Wright knew she had something unique when it took up to 90 minutes in a heat-sterilizing autoclave to free glomalin from the hyphae. "That's unheard of in the soil sciences, although an hour or more of autoclaving has been used to free proteins from some yeasts. With that level of persistence, we knew glomalin must stay in the soil, too."

So Wright began searching soils. She started with a dozen eastern soils and found that with the measuring technique she used, glomalin was as high as 2 percent of the total weight of a soil aggregate.

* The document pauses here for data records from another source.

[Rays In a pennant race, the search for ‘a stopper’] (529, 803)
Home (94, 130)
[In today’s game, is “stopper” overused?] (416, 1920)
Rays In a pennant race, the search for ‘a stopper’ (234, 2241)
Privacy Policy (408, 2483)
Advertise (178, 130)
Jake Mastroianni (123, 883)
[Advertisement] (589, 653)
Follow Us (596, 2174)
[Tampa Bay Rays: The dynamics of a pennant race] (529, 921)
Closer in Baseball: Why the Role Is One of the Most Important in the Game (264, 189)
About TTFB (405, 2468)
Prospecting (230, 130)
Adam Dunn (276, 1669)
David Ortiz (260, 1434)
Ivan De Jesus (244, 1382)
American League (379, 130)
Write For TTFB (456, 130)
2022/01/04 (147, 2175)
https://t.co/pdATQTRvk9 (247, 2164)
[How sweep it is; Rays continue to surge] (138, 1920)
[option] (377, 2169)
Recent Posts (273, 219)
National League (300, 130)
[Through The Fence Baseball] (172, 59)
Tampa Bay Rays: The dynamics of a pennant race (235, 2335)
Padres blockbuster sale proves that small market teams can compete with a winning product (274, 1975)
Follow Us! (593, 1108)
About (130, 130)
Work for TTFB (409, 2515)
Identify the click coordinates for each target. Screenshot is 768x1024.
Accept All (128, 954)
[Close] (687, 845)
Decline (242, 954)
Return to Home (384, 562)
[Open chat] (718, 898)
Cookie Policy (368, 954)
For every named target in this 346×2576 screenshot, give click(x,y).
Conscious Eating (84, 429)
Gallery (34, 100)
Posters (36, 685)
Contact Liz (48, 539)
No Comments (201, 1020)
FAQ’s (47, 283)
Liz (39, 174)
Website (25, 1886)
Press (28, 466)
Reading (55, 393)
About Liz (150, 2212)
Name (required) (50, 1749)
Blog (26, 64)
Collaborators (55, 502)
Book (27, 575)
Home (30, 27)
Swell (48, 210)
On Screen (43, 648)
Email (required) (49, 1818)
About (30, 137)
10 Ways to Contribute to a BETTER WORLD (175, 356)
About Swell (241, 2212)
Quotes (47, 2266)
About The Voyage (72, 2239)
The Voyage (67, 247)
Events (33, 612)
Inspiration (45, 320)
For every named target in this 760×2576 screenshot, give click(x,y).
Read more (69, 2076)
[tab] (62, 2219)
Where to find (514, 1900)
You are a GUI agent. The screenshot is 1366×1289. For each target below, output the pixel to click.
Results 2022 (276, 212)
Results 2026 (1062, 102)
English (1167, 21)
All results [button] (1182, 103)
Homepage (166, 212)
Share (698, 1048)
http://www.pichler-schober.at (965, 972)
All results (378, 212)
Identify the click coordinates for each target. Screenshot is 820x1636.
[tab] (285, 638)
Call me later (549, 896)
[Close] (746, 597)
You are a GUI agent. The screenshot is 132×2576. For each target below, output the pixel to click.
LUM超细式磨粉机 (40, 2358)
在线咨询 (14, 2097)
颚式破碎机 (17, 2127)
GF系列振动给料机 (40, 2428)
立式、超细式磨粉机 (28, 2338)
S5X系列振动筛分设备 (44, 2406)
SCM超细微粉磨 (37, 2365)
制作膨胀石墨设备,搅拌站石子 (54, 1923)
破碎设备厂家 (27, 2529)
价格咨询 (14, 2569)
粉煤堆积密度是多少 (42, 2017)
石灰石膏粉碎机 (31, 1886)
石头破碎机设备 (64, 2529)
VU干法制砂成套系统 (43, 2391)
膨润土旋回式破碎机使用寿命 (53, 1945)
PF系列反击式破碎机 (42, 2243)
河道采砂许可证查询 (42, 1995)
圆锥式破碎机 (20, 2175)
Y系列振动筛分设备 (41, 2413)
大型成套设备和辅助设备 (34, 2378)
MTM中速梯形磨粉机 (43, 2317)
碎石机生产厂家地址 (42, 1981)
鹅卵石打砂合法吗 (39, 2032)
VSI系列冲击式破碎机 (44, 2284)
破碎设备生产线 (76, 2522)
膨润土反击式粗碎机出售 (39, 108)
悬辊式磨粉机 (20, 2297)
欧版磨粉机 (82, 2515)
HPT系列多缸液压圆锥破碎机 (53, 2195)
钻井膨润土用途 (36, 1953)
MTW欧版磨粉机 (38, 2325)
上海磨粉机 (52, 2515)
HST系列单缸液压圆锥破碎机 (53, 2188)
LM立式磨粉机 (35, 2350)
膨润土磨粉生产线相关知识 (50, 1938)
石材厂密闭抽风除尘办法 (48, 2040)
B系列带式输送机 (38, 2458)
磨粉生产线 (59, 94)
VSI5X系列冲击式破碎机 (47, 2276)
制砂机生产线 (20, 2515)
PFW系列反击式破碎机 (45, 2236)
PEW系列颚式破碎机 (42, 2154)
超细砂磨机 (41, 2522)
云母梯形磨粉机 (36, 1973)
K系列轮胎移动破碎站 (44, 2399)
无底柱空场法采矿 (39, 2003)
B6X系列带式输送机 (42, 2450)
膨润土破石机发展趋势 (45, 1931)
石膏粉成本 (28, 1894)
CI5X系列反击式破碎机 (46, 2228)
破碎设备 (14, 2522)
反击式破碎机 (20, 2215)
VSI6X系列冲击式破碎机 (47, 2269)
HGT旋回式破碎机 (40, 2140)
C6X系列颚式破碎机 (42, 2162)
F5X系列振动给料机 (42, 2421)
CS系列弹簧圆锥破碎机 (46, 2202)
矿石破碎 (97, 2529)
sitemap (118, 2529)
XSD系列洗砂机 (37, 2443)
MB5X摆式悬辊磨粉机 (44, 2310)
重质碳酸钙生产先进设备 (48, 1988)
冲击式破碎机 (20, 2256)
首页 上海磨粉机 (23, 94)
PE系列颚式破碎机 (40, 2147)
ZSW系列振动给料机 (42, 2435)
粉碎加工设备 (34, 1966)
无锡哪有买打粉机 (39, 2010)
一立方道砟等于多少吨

When she moved on to test soils from the West and Midwest, she found levels were dramatically lower, although still abundant. She has also found glomalin in soil samples sent from several cooperators throughout the world.

"It may be that the higher glomalin levels explain why eastern soils have stronger structural stability than western soils," says Wright. "Knowing about glomalin gives us a reason to alter farming practices to raise or maintain glomalin levels. For example, tillage tends to lower glomalin levels. We found that soil from no-till corn plots had more glomalin and higher aggregate stability than soil from tilled plots."  — By Don Comis, ARS.